MN Court of Appeals sends transgender powerlifter’s case back to Ramsey County District Court

The Minnesota Court of Appeals has sent the case of a transgender powerlifter back to Ramsey County District to determine whether she was barred from participating in women’s competitions because of her sexual orientation.

A year ago, Ramsey County District Judge Patrick Diamond sided with JayCee Cooper, then 35, of Minneapolis, finding that USA Powerlifting engaged in discriminatory practices by prohibiting the transgender athlete from competing.

A claim of an unfair performance advantage because of sexual orientation or sex — as USA Powerlifting officials have contended — is not a reason to discriminate, Diamond wrote in his Feb. 27, 2023, ruling. The judge ordered the Alaska-based organization to “cease and desist from the unfair discriminatory practice” and to revise its policies within two weeks.

In its decision released Monday, the appellate court affirmed that discrimination against athletes based on gender identity violates the Minnesota Human Rights Act.

However, the appellate court found Diamond erred by granting Cooper’s motion for partial summary judgment on Cooper’s claims of discrimination based on sexual orientation in a place of public accommodations and in business, “because there are genuine issues of material fact as to whether USAPL’s decision to exclude Cooper … was motivated by her sexual orientation (i.e., transgender status).”

The appellate court reversed the district court’s Feb. 27, 2023, and April 11, 2023, orders for injunctive relief.

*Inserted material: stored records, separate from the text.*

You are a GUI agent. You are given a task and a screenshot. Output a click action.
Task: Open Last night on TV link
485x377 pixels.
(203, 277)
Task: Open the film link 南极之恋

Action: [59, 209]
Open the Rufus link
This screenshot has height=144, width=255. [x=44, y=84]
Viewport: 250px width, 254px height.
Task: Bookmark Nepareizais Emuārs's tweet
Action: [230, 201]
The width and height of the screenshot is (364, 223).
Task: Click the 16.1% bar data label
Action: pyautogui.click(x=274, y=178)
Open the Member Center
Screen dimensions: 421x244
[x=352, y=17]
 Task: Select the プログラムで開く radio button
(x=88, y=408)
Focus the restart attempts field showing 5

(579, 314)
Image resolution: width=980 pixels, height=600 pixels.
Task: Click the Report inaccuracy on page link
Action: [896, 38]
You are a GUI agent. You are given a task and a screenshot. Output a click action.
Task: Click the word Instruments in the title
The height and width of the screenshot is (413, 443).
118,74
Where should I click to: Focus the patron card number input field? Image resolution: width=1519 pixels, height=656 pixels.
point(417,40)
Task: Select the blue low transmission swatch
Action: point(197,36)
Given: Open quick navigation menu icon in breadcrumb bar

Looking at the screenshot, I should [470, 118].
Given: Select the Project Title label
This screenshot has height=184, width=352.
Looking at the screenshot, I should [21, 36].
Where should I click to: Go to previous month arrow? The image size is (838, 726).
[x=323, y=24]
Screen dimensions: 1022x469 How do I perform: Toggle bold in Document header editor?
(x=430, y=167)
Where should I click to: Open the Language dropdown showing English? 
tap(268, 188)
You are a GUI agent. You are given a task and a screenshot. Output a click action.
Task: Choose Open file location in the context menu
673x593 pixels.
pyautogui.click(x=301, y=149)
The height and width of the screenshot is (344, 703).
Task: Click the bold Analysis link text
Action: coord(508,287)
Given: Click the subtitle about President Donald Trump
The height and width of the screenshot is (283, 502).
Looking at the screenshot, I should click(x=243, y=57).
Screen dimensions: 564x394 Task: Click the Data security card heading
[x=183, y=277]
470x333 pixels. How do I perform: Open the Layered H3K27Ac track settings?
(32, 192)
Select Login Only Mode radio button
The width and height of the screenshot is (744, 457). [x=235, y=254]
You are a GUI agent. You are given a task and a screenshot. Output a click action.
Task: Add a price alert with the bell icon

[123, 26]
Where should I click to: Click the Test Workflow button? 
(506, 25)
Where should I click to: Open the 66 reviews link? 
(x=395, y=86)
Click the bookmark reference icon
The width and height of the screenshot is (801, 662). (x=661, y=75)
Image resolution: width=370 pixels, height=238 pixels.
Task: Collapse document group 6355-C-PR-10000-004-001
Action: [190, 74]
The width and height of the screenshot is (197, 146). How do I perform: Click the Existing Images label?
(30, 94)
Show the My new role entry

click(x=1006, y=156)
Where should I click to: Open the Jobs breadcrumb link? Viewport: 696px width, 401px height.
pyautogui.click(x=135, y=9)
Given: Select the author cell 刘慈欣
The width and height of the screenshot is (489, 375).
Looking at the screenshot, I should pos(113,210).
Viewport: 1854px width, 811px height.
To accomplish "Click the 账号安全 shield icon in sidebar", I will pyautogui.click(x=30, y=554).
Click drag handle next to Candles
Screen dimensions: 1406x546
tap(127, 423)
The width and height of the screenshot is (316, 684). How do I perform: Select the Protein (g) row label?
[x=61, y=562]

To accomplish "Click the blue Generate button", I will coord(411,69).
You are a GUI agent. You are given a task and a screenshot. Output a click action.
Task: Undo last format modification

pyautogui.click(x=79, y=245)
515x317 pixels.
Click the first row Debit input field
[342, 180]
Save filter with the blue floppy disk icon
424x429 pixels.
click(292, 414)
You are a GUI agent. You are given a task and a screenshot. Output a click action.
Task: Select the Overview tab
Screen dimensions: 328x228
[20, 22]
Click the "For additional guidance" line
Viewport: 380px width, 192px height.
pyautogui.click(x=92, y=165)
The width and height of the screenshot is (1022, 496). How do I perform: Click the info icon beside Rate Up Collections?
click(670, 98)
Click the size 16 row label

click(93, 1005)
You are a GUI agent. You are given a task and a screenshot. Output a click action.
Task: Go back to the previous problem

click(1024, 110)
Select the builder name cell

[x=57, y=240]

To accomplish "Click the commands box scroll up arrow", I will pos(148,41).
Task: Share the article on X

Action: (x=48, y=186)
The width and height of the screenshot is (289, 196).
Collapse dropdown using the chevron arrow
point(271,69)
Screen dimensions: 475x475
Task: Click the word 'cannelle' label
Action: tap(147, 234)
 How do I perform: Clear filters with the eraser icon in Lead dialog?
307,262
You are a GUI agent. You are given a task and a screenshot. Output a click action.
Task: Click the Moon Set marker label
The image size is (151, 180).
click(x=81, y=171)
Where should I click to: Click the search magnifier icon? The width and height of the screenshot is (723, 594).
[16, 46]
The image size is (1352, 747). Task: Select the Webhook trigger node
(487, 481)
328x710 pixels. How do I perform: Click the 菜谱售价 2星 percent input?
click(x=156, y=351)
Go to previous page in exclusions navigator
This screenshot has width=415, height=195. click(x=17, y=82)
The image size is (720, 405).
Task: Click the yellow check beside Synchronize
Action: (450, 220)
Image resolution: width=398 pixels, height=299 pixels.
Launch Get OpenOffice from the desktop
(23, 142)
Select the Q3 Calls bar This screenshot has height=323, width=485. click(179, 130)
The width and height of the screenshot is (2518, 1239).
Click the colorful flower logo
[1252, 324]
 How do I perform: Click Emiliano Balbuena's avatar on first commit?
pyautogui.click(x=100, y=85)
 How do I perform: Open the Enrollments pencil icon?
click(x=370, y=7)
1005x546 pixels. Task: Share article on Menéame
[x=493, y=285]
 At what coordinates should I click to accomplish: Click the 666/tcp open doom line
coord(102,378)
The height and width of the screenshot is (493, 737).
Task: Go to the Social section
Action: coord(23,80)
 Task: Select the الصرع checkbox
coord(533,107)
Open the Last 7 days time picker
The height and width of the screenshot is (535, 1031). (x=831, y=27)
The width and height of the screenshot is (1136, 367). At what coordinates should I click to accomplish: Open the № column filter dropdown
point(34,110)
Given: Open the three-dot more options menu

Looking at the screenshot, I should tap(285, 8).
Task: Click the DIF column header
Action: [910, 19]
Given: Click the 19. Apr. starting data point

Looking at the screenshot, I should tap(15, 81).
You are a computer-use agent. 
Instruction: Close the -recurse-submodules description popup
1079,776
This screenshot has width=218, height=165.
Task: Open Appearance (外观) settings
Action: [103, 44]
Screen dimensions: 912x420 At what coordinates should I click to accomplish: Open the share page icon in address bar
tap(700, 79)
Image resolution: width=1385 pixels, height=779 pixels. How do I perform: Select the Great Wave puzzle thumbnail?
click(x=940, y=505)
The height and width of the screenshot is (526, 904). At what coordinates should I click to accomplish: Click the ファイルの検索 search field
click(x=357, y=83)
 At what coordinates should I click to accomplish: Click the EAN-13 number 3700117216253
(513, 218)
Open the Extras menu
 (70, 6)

“We remand the case to the district court for further proceedings consistent with this opinion,” the ruling read.

Policy question

Attorneys for Gender Justice filed the lawsuit against USA Powerlifting and USA Powerlifting Minnesota on behalf of Cooper in June 2021, alleging violations of Minnesota’s Human Rights Act. The lawsuit came two years after the St. Paul-based legal and policy advocacy group filed a charge of discrimination with the Minnesota Department of Human Rights.

According to the 2021 lawsuit, Cooper had trained for and registered in 2018 to compete in the 2019 USAPL Minnesota State Bench Press Championship in Maplewood and the Minnesota Women’s State Championship.

A USAPL medical doctor emailed Cooper, informing her that she was ineligible to compete. The emailed explanation read “male-to-female transgenders are not allowed to compete as females in our static strength sport as it is a direct competitive advantage,” the lawsuit states.

At the time, USAPL had no express policy regarding participation in competition by transgender athletes, according to the lawsuit. USAPL revoked Cooper’s competition card, and later issued a formal policy banning all transgender women from participating in its competitions, according to the lawsuit.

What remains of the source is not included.